Reproduce every record verbatim but drop the pictures.
:::
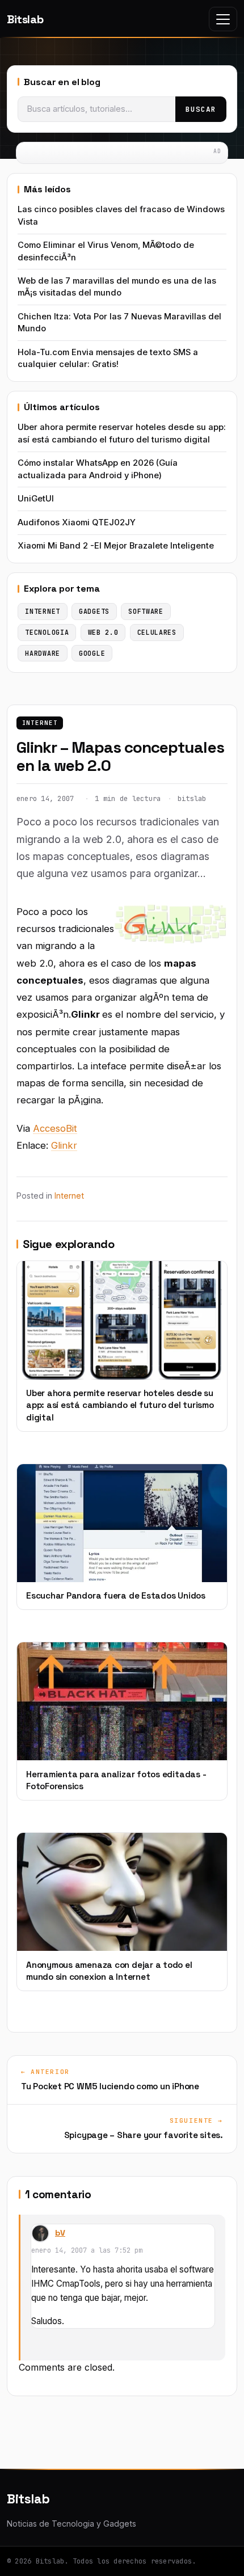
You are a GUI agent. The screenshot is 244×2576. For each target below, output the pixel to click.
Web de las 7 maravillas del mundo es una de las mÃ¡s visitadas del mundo (117, 287)
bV (60, 2233)
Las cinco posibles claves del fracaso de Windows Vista (121, 215)
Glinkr (64, 1145)
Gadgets (94, 611)
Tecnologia (47, 632)
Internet (40, 723)
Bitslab (25, 19)
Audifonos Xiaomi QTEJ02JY (77, 522)
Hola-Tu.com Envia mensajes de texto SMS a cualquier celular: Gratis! (108, 358)
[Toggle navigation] (223, 19)
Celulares (156, 632)
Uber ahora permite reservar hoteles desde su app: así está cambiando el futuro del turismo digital (122, 433)
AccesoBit (55, 1128)
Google (92, 653)
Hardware (42, 653)
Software (145, 611)
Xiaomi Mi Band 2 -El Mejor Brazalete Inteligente (116, 546)
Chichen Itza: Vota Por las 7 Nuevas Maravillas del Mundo (119, 322)
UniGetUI (36, 499)
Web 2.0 (103, 632)
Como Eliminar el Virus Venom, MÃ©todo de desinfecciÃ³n (106, 251)
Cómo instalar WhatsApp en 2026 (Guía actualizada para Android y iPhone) (98, 469)
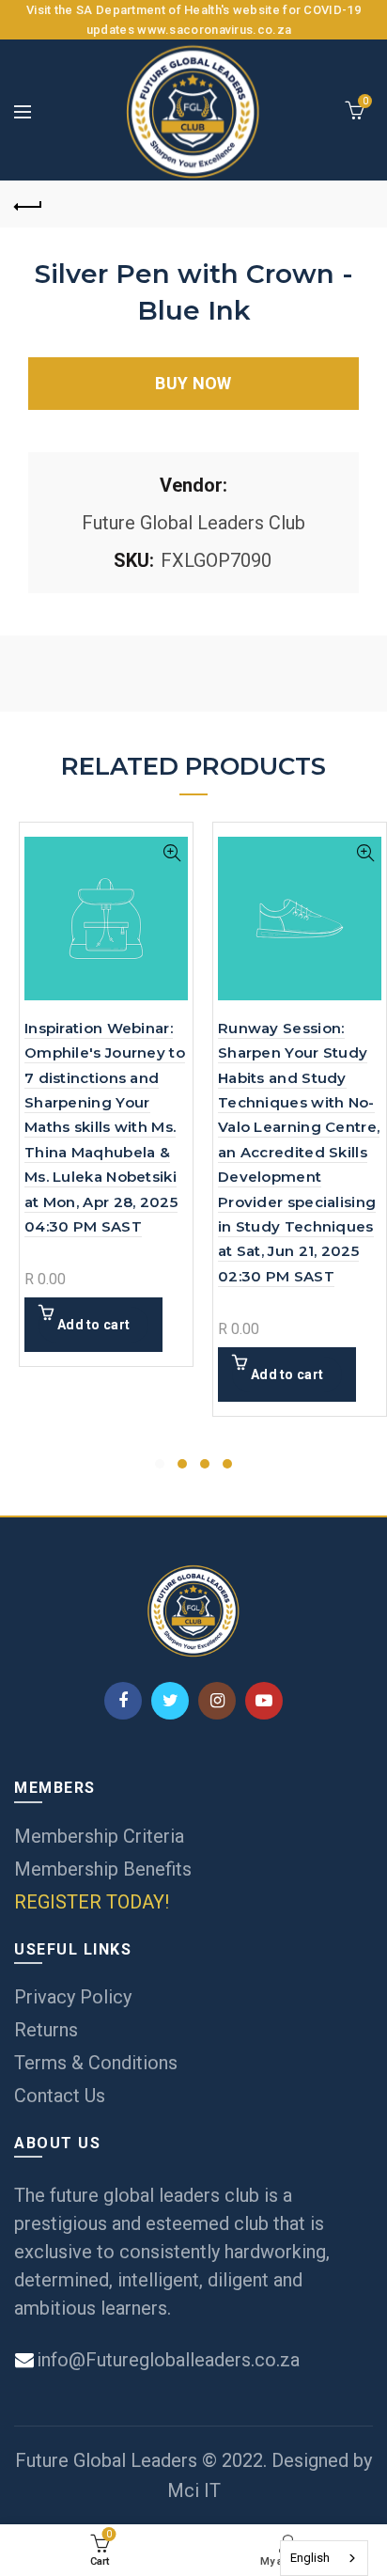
:::
## Solution to the exercise
You are a GUI agent. The screenshot is 244×2576. For each target below, output the pixel to click.
Web de las 7 maravillas del mundo es una de las mÃ¡s visitadas del mundo (117, 287)
bV (60, 2233)
Las cinco posibles claves del fracaso de Windows Vista (121, 215)
Glinkr (64, 1145)
Gadgets (94, 611)
Tecnologia (47, 632)
Internet (40, 723)
Bitslab (25, 19)
Audifonos Xiaomi QTEJ02JY (77, 522)
Hola-Tu.com Envia mensajes de texto SMS a cualquier celular: Gratis! (108, 358)
[Toggle navigation] (223, 19)
Celulares (156, 632)
Uber ahora permite reservar hoteles desde su app: así está cambiando el futuro del turismo digital (122, 433)
AccesoBit (55, 1128)
Google (92, 653)
Hardware (42, 653)
Software (145, 611)
Xiaomi Mi Band 2 -El Mejor Brazalete Inteligente (116, 546)
Chichen Itza: Vota Por las 7 Nuevas Maravillas del Mundo (119, 322)
UniGetUI (36, 499)
Web 2.0 (103, 632)
Como Eliminar el Virus Venom, MÃ©todo de desinfecciÃ³n (106, 251)
Cómo instalar WhatsApp en 2026 (Guía actualizada para Android y iPhone) (98, 469)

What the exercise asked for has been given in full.